What the task asks: Extend the earnings call transcript below by writing what comes next after its final question.

Sure, sir. One last question. So one of the key concerns earlier was the low EBIT margins in Mode 2. So this seems to be inching up over the last couple of quarters. So any color on what is driving this increase? And what would be the steady-state EBIT margin expectation for this segment? That's it from my side.
As we said, as we scale this business, the EBIT margins will go up because there is obviously a set of investments which we have done and we continue to do. And that gets a little better spread out when the business scales. However, I think you will see a sharp increase in margins in Mode 2 this quarter. Do not take this as a trend. We should wait for a couple of quarters more to kind of see if the margins are going to be higher in this business. However, whether it is Mode 1 or Mode 2, I mean, in the beginning of the year, we did make a decision to drop some business, and you see that reflecting in our margin improvement across the board, whether it is Engineering Services or even in digital, because if you look at the skills for digital, they are becoming more expensive. So we really need to get the right rates to deliver the right margins. So to that extent, we have done a little bit of strategically selective and dropping in some -- dropping some businesses. So you will see that moderating revenue a little bit, but definitely, it's all in the right direction. And this is a strategy which we can very safely adopt in a year when we've had a historic growth. So that's really what's driving both an improvement in margin and whatever slightly lower growth in the Mode 1 business.
Sure, sir. That's very helpful. All the best for the rest of the year.
And Sudheer, just coming back to your first question. So the number for P&P in the last quarter was $290 million and that number has gone up to $334 million. That increase of $44 million just pure quarter-on-quarter is the kind of number I was talking about. I rounded it up to $50 million, colloquially speaking. That's the number we are talking.
No, Prateek. I think -- so when we acquired the IBM products, we were expecting $625 million run rate, so $625 million for the first year and $650 million for the next year. And on a quarterly basis, it should roughly be around $150 million. In September, I think we recognized only $105 million. So my question is more about, in December quarter, have we recognized that delta of $45 million, $50 million odd?
So that, let me come back to you separately because I really haven't looked at the incremental commentary that we had given earlier. The $50 million, which you asked about, I've just clarified, that was just a simple quarter-on-quarter increase, and that is after taking into account some about $5 million of ForEx impact as well. So the total growth is of the order of $50 million on a quarter-on-quarter basis in the P&P segment. Regarding your other longer-term question about that $625 million, is something I'll have to check on that and come back to you separately on one-on-one basis. I'll do that.
And just to add to what Prateek said, I mean, obviously, the HCL Software business has grown, which is also reflected in the P&P business very smartly. And we are pretty much close to the run rate that we would expect in this business at this point in time. So that should give you a good indication of where we are.
[Operator Instructions] The next question is from the line of Sandip Agarwal from Edelweiss.
Happy New Year to the management team. CVK, I have just one question basically around some weakness, which we have witnessed in this quarter on Mode 1 and Mode 2 services, number one. And also some weakness we have seen in the U.S. as a geography, whether there is a correlation to that? And similarly, some comments on technology services and life sciences. Now is it purely because of the base effect? Or it is something else? So if you can throw some light on this correlation of this 3 -- 2 services with the geography and the Mode 1 and Mode 2.

Data block:
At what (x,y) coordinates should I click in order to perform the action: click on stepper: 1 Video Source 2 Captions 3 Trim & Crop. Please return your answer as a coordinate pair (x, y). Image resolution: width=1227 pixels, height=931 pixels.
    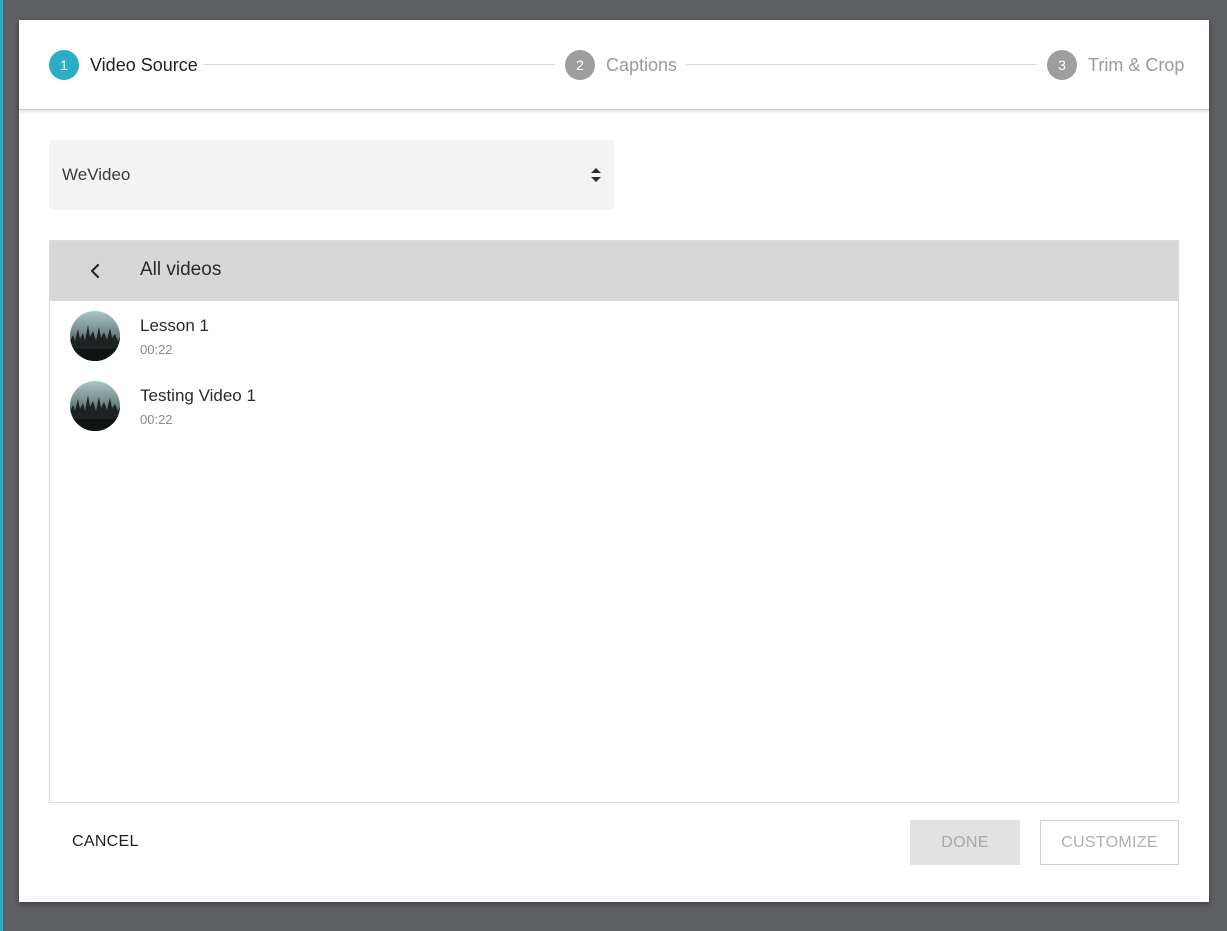
    Looking at the image, I should click on (614, 65).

Answer to this exercise:
Yes. So Sandip, as I highlighted earlier, the furlough impact has been a little bit more in the both Mode 1 and Mode 2 business. IT and BS and Engineering and R&D, on both, the furlough impact has been a little higher. The second thing is, I mean, we've dropped some business. In fact, it's not that we did it this quarter. If you see Q1, when our margins came down to 17.1% or even before when we plan for the year, we were a little bit concerned about the drop in margins. So we did consciously take a call to drop some accounts, which were not yielding much strategic value. So some of that obviously did not happen at that time. It is happening gradually. Other than that, if you look at normalized organic growth in ITBS and Engineering Services, it's very good. And we are very confident of good momentum in our core services as we move forward. Geographies, again, I think the 2 aspects that I highlighted, that plays out a little bit more in the U.S. this quarter, and that's why you'll see U.S. a little soft. I hope that answers your question, Sandip.
Yes, yes.
Next question is from the line of Sandeep Shah from CGS-CIMB.
Just one question on the Products side of the business. Can -- is it possible to tell us what proportion of the total client base would be Tier 1? And what could be their contribution to the Products and Platforms? Tier 1 means, I mean to say the larger client base.
I don't know if I can give you an exact number, but this is enterprise software. And generally speaking, all of the customers are large enterprises. And again, I don't have an exact breakdown. Certainly, there are the exceptions. There are a few smaller entities or academic institutions that may be customers of the products. But generally speaking, the sweet spot of that customer base who we're selling to tend to be the sort of the Global 5000 customer profile.
And again, the client base is far wide and deep. I mean, as diverse as a bank in Indonesia to a railway in Brazil, and it's quite wide and...
Governments.
Governments. But if you look at our core markets, U.S., a large part of Europe, Australia, Singapore and Japan, I think if you look at our -- let's say, if I define the target market as Fortune -- I mean, Global 2000 companies, both listed companies that are in Global 2000, but if I just take a similar profile of companies, maybe top 5000 companies, at least half of them would be clients of the -- half or more will be clients of the software products.
Software products.
Okay, okay. And I do agree that in the analyst meet, we clearly said that we are not looking for a joint selling, and we want to keep the sales and marketing function separate, but is there any road map, strategic plan in terms of tapping some of those larger customers, where on an organic basis, we don't have a presence, but we can go through a product side? And any initial success on that?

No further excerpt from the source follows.